And yes - I've checked, the int2 and int3 databases are IDENTICAL. Aaaarrgghhhhh.
I guess.. I am going to need one of those programs I wrote to sync the tmin and tmax
databases, aren't I?
Actually, it's worse than that. The CLIMAT merges for TMN and TMX look very similar:
<QUOTE CLIMAT TMN MERGE INTO LATEST DB>
New master database: updates/CLIMAT/db/db.0902192248/int2.tmn.0902192248.dtb
Update database stations: 2922
> Matched with Master stations: 2227
(by operator: 0)
> Added as new Master stations: 566
> Rejected: 129
Rejects file: updates/CLIMAT/db/db.0902192248/climat.tmn.0902192248.dtb.rejected
<QUOTE CLIMAT TMX MERGE INTO LATEST DB>
New master database: updates/CLIMAT/db/db.0902192248/int2.tmx.0902192248.dtb
Update database stations: 2921
> Matched with Master stations: 2226
(by operator: 0)
> Added as new Master stations: 566
> Rejected: 129
Rejects file: updates/CLIMAT/db/db.0902192248/climat.tmx.0902192248.dtb.rejected
I don't see how we end up with such drastic differences in line counts!!

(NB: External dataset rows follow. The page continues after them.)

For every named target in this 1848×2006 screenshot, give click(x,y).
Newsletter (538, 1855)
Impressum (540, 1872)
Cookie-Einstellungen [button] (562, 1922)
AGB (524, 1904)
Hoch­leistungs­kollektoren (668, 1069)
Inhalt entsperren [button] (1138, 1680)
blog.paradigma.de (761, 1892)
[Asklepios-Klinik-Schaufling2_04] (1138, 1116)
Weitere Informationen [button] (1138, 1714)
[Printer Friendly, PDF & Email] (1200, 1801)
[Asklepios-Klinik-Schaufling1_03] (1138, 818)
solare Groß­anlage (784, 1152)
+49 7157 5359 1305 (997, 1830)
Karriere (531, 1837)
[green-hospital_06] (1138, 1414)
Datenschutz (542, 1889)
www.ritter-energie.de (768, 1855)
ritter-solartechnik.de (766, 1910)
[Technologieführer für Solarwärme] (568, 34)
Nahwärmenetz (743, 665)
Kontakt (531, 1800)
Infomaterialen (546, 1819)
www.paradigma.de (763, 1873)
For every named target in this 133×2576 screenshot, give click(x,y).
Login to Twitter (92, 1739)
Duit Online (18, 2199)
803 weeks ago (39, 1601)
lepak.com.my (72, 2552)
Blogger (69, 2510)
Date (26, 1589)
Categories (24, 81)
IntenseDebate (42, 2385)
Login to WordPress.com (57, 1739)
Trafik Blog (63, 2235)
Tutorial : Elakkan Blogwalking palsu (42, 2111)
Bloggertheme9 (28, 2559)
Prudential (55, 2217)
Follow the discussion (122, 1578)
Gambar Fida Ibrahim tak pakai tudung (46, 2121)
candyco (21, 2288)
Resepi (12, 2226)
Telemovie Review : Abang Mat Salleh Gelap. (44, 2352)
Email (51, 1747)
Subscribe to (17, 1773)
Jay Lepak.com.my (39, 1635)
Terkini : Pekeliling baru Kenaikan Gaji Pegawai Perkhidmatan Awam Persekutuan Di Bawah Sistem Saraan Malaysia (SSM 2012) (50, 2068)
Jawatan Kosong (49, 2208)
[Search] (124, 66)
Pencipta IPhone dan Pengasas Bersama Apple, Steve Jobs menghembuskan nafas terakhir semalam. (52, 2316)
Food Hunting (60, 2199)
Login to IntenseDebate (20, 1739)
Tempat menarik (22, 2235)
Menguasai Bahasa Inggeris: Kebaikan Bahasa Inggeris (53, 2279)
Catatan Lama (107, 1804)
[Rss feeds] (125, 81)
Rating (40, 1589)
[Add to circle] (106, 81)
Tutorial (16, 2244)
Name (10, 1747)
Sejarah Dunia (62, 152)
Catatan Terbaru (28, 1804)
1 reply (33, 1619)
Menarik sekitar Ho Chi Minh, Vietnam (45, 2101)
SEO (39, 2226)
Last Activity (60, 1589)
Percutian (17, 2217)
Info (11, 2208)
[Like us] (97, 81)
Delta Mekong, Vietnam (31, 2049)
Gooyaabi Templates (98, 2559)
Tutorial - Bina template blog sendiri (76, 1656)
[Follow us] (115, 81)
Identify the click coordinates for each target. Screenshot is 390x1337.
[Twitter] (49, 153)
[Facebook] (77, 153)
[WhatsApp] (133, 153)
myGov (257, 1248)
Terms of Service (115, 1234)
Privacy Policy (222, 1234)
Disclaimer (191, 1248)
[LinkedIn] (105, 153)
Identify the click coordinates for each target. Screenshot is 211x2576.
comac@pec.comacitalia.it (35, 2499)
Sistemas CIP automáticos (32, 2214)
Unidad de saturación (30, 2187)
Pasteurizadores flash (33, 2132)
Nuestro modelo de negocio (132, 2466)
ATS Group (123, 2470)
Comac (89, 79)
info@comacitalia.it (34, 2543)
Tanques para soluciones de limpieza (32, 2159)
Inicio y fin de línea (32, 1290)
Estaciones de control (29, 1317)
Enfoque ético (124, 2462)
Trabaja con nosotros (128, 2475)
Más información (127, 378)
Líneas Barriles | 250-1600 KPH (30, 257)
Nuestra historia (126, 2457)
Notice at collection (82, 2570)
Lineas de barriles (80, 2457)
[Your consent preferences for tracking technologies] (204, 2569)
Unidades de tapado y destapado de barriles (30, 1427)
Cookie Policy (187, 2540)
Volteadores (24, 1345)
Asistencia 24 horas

Well the first thing to do was to fix climat2cruauto so that it treated tmin and tmax as
inseparable. Thus the CLIMAT databases for these two should be identical (um, apart from
the data values).
OK, this is getting SILLY. Now the BOM and CLIMAT conversions are in sync, and the original
databases are in synch, yet the processing creates massive divergence!!
You see? The HANNOVER 1930 date, and the BERLIN-TEMPELHOF 1991 date, are wrong!! Christ.
That's not even consistent, one's supposedly in the tmin file, the other, the tmax one.
So, an apparently-random pollution of the start dates. And.. FOUND IT! As usual, the program is
doing exactly what I asked it to do. When I wrote it I simply didn't consider the possibility
of tmin and tmax needing to sync. So one of the first things it does, when reading in the
exisitng database, is to truncate station data series where whole years are missing values. And
for HANNOVER, tmax has 1927-1929 missing, but tmin has (some) data in those years. A-ha!
What to do.. I guess the logical thing to do is to not truncate for tmin and tmax! So I added a
flag to newmergedbauto, that it passes to the 'getmos' subroutine, that stops it from replacing
start and end years, and.. it worked!! Hurrah! Or, well.. it ran without giving any errors or
crashing horribly. Yes, that's it. And here are all the 142 files (and directories) it created:
So, this leaves the new databases in the db/xxx/ directories, and db/latest.versions.dat telling
us which ones they are. Which should be all the next suite of programs needs to create the final
output files. Eeeeeeeek.